## Entries for locating words and elements:
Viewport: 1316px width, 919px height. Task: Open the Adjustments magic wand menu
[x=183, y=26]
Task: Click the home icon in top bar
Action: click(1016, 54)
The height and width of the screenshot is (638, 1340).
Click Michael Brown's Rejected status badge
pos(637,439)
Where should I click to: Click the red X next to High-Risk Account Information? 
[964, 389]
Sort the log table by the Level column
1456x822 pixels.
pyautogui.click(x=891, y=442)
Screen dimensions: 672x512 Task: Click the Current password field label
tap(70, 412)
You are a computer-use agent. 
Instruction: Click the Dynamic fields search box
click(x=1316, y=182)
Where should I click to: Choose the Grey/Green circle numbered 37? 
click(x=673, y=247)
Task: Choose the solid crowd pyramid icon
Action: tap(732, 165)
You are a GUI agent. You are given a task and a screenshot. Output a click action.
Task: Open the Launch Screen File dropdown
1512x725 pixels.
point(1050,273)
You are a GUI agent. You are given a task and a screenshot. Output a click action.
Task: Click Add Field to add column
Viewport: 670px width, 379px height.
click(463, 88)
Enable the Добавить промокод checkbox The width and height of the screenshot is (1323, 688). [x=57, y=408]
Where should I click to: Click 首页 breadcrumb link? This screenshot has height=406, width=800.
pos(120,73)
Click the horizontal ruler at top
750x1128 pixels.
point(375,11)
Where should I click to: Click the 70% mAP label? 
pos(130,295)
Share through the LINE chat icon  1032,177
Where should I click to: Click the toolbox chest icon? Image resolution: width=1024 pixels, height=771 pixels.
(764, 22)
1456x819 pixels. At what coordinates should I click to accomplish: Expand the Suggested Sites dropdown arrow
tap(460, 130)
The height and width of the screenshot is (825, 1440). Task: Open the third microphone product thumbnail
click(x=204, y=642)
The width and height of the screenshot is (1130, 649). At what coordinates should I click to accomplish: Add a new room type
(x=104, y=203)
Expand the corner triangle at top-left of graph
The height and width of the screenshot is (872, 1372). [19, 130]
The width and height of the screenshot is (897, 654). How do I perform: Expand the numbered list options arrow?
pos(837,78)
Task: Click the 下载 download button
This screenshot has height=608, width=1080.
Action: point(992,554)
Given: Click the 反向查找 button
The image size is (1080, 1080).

## What the task asks:
Transcribe the records verbatim, starting at their first line and ending at the line that contains "point(1050,273)", with both of those lines included.

## Written answer:
Viewport: 1316px width, 919px height. Task: Open the Adjustments magic wand menu
[x=183, y=26]
Task: Click the home icon in top bar
Action: click(1016, 54)
The height and width of the screenshot is (638, 1340).
Click Michael Brown's Rejected status badge
pos(637,439)
Where should I click to: Click the red X next to High-Risk Account Information? 
[964, 389]
Sort the log table by the Level column
1456x822 pixels.
pyautogui.click(x=891, y=442)
Screen dimensions: 672x512 Task: Click the Current password field label
tap(70, 412)
You are a computer-use agent. 
Instruction: Click the Dynamic fields search box
click(x=1316, y=182)
Where should I click to: Choose the Grey/Green circle numbered 37? 
click(x=673, y=247)
Task: Choose the solid crowd pyramid icon
Action: tap(732, 165)
You are a GUI agent. You are given a task and a screenshot. Output a click action.
Task: Open the Launch Screen File dropdown
1512x725 pixels.
point(1050,273)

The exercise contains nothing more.